Pink Shirt Day originated in 2007 in the eastern Canadian province of Nova Scotia, in a local story that captured national – and eventually international – attention, when a new 9th grade student walked in on the first day of school wearing a pink polo shirt. 

Travis Price and David Shepherd are the two young men responsible for unintentionally launching the global pink shirt movement. According to Price and Shepherd, a group of students were physically and verbally bullying the young man for wearing pink to school. As senior students, Price and Shepherd saw the situation as an opportunity to set an example and take a stand against bullying in their school.
That night the two went and purchased 75 pink tank tops and released a call on social media (MSN messenger at the time) encouraging their fellow students to show up at school the next day wearing pink. According to Price, in a school of roughly 1000 students, “700 to 850 kids showed up wearing pink. It was incredible.” 

 

Since 2007, the movement has gained exponential traction and is now recognized in communities all around the world as individuals come together in an international display of solidarity against the devastating impacts of bullying.
The global movement to end bullying has led to the creation of countless local, national and internationally available resources, but there is still a long way to go.
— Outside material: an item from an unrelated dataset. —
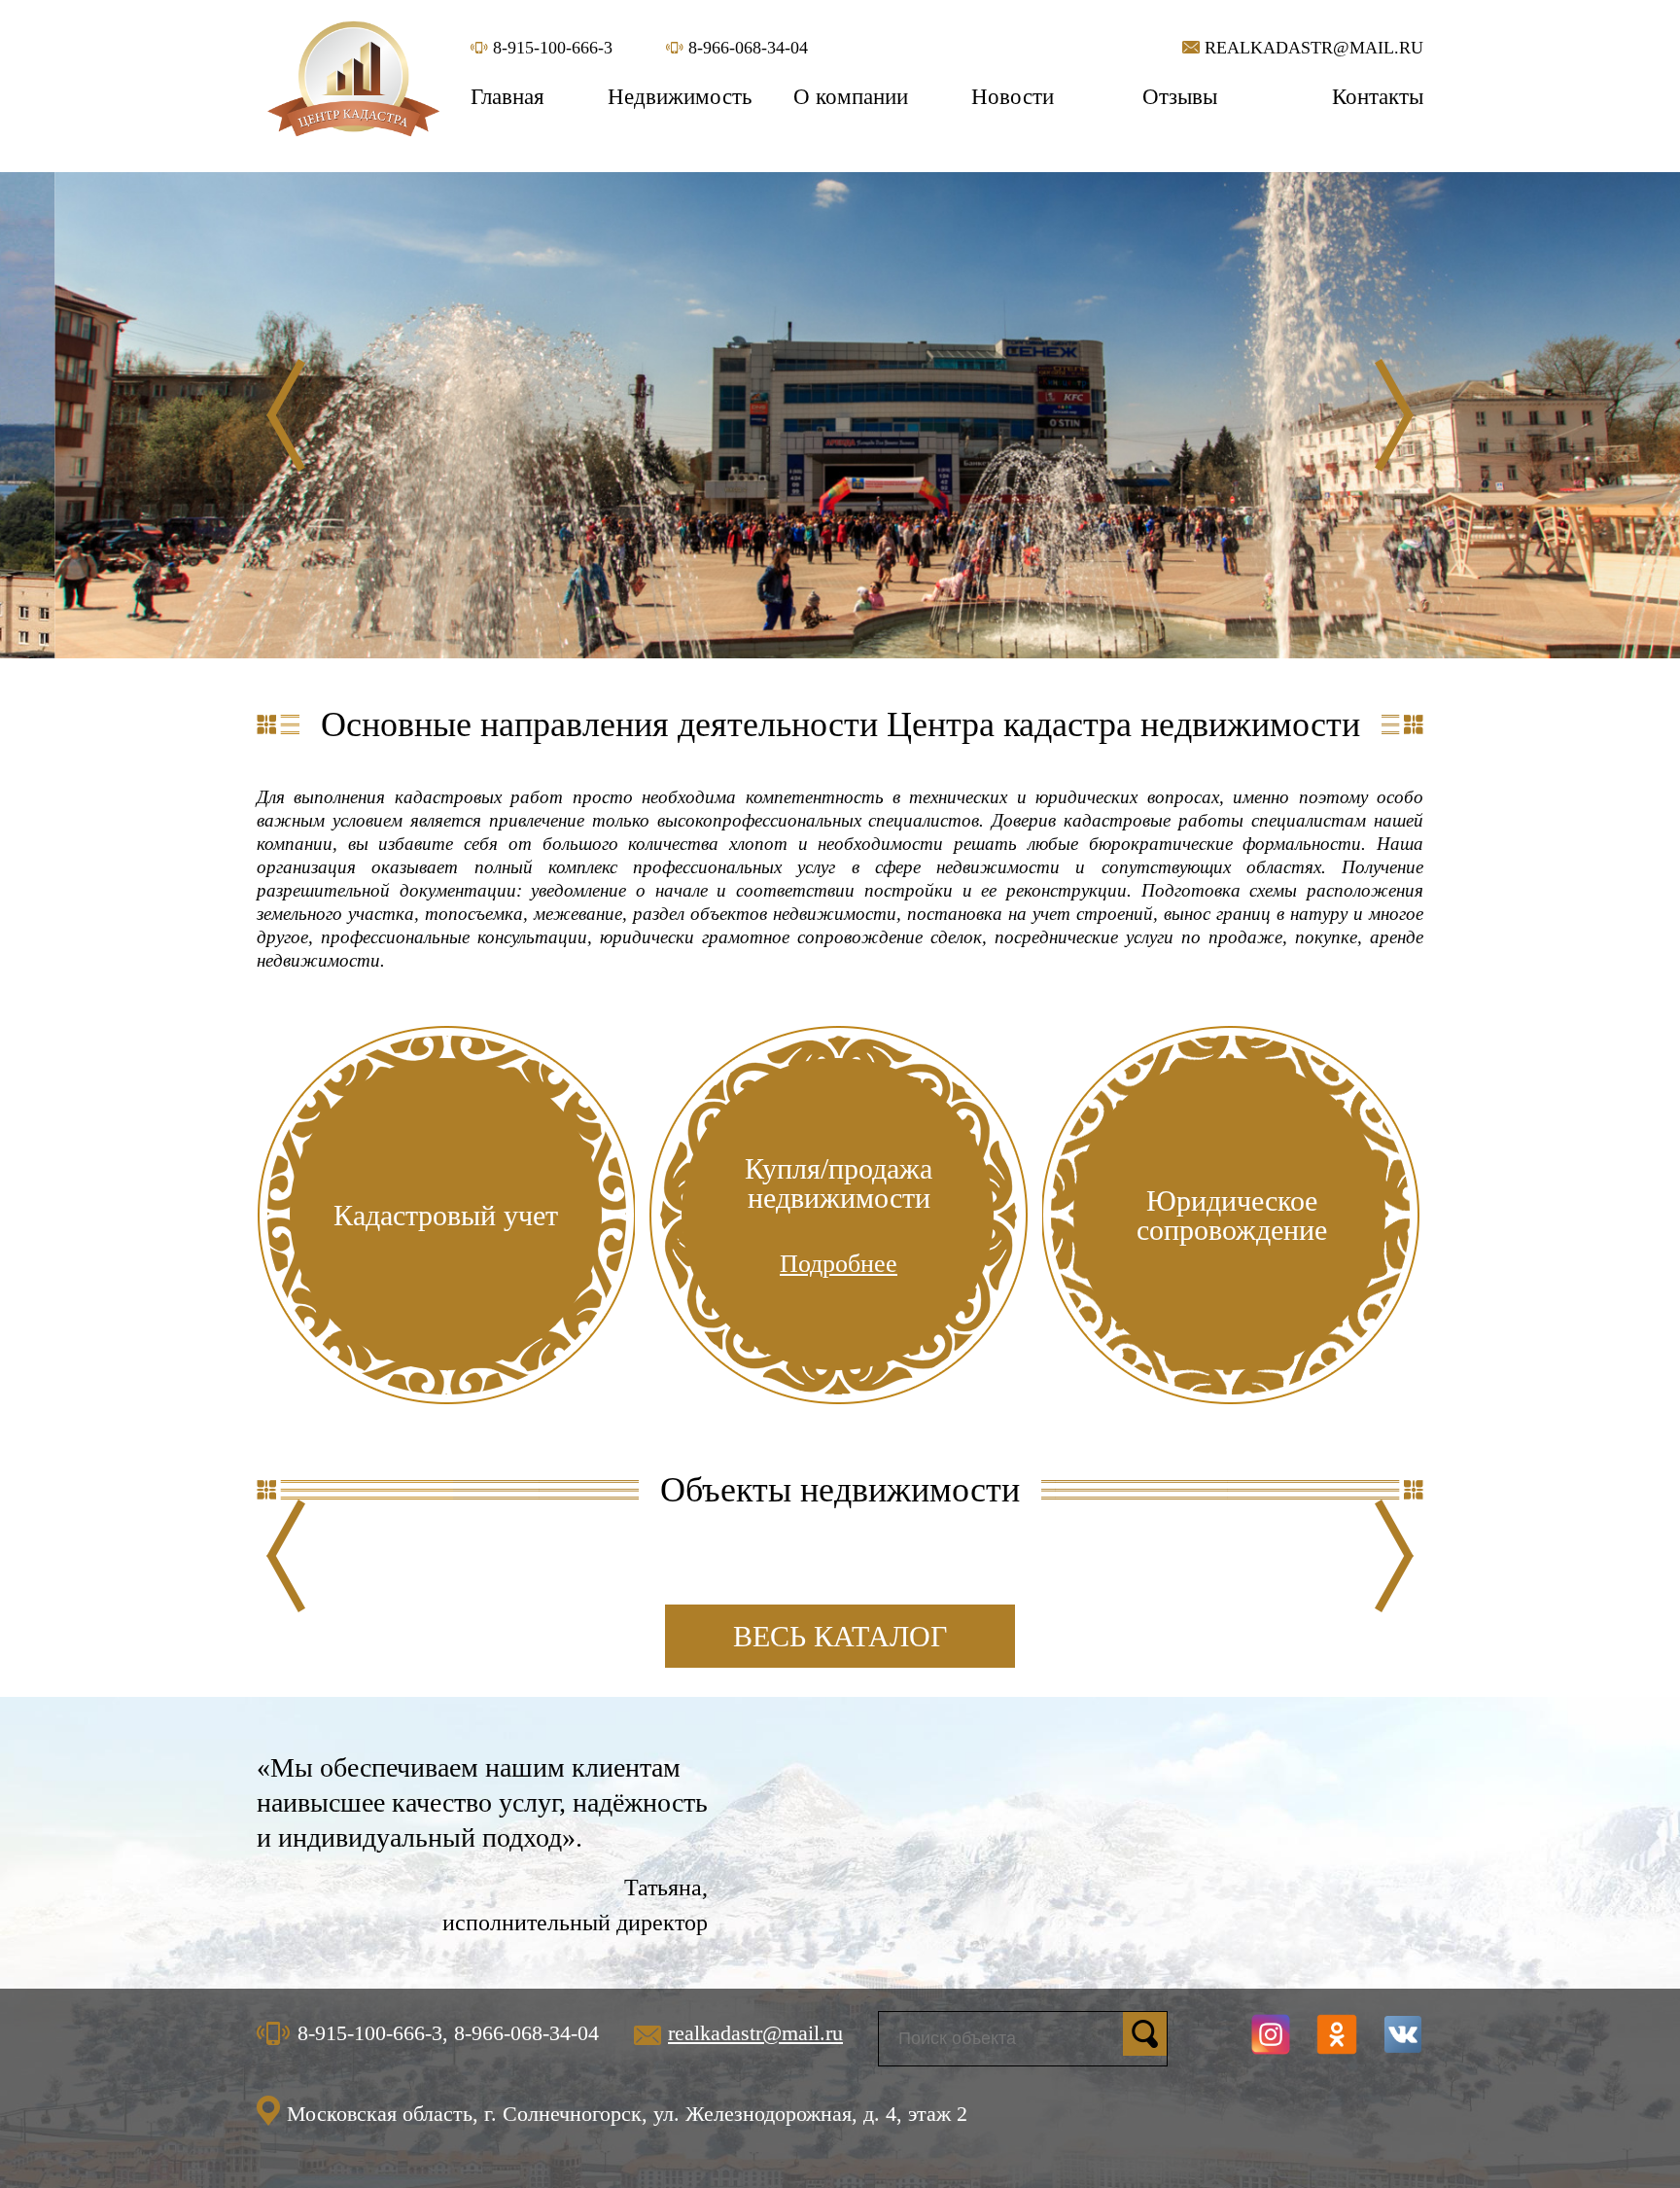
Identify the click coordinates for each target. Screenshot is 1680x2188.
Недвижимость (680, 97)
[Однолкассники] (1336, 2034)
Bullying Canada identifies 4 distinct types of bullying: verbal, physical, social and cyber. Short term and long term effects of bullying vary based on each situation, and can lead to damaging and dangerous outcomes for victims, friends, bystanders and countless others. While commonly associated with children and young adults in school, bullying impacts individuals of all ages and backgrounds in many areas of life, including the workplace.
Statistics released by Safe Canada revealed that 47% of Canadian parents have at least one child that has experienced bullying, while approximately 33% of the population experienced bullying as a child, and 33% of teenagers reported being bullied recently. Furthermore, around 40% of Canadians reportedly experience bullying in the workplace on a weekly basis.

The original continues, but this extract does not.